🤖 AI Summary
Existing Cuckoo filters achieve low false-positive rates only at the cost of substantial memory overhead, and their bucket count is constrained to powers of two, limiting flexibility and space efficiency. This paper proposes an overlapping window memory layout that replaces the conventional discrete bucket structure, compressing fingerprint width from (k+3) to (k+2) bits and theoretically reducing space overhead to 1.06(1+2/k). Crucially, it removes the power-of-two constraint on bucket count, enabling arbitrary bucket sizes and fully online insertion. The method integrates an enhanced Cuckoo hashing scheme, multi-location fingerprint placement, fingerprint compression, and load-aware window control. Experimental results demonstrate that, under comparable query performance to Prefix filters and Vector Quotient Filters (VQFs), the proposed filter achieves the smallest memory footprint among all existing online-insertion-capable filters—both theoretically and empirically outperforming state-of-the-art alternatives.
📝 Abstract
Cuckoo filters are space-efficient approximate set membership data structures with a controllable false positive rate (FPR) and zero false negatives, similar to Bloom filters. In contrast to Bloom filters, Cuckoo filters store multi-bit fingerprints of keys in a hash table using variants of Cuckoo hashing, allowing each fingerprint to be stored at a small number of possible locations. Existing Cuckoo filters use fingerprints of $(k+3)$ bits per key and an additional space overhead factor of at least $1.05$ to achieve an FPR of $2^{-k}$. For $k=10$, this amounts to $1.365, kn$ bits to store $n$ keys, which is better than $1.443, kn$ bits for Bloom filters. The $+3$ for the fingerprint size is required to balance out the multiplied FPR caused by looking for the fingerprint at several locations. In the original Cuckoo filter, the number of hash table buckets is restricted to a power of 2, which may lead to much larger space overheads, up to $2.1, (1+3/k), kn$ bits. We present two improvements of Cuckoo filters. First, we remove the restriction that the number of buckets must be a power of 2 by using a different placement strategy. Second, we reduce the space overhead factor of Cuckoo filters to $1.06 , (1+2/k)$ by using overlapping windows instead of disjoint buckets to maintain the load threshold of the hash table, while reducing the number of alternative slots where any fingerprint may be found.
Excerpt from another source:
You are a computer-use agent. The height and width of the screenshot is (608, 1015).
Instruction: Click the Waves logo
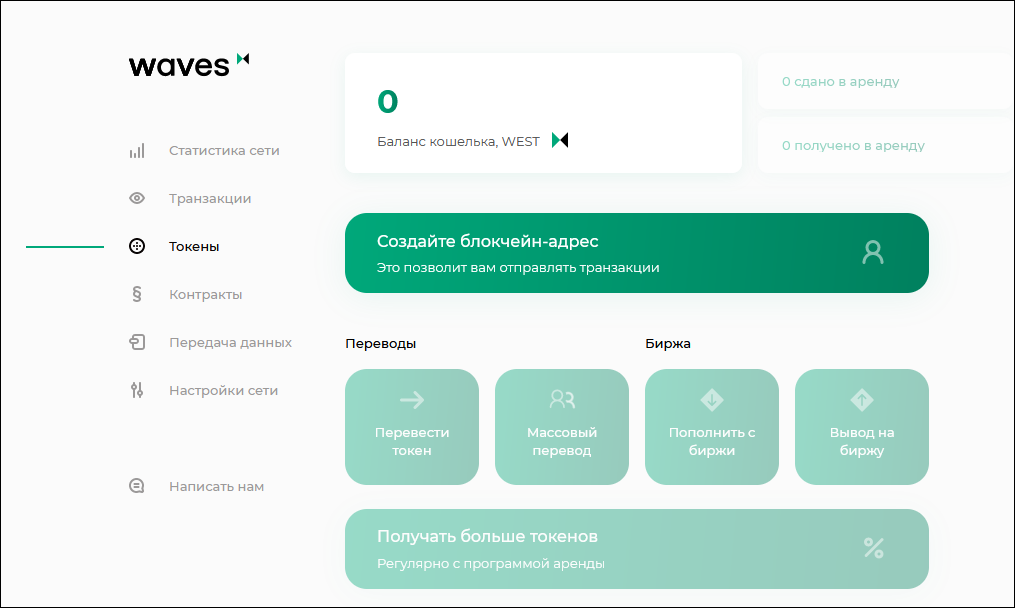coord(189,65)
A detailed evaluation demonstrates that the alternative memory layout based on overlapping windows decreases the size of Cuckoo filters not only in theory, but also in practice. A comparison with other state-of-the art filter types, Prefix filters and Vector Quotient filters (VQFs), shows that the reduced space overhead makes windowed Cuckoo filters the smallest filters supporting online insertions, with similarly fast queries, but longer insertion times.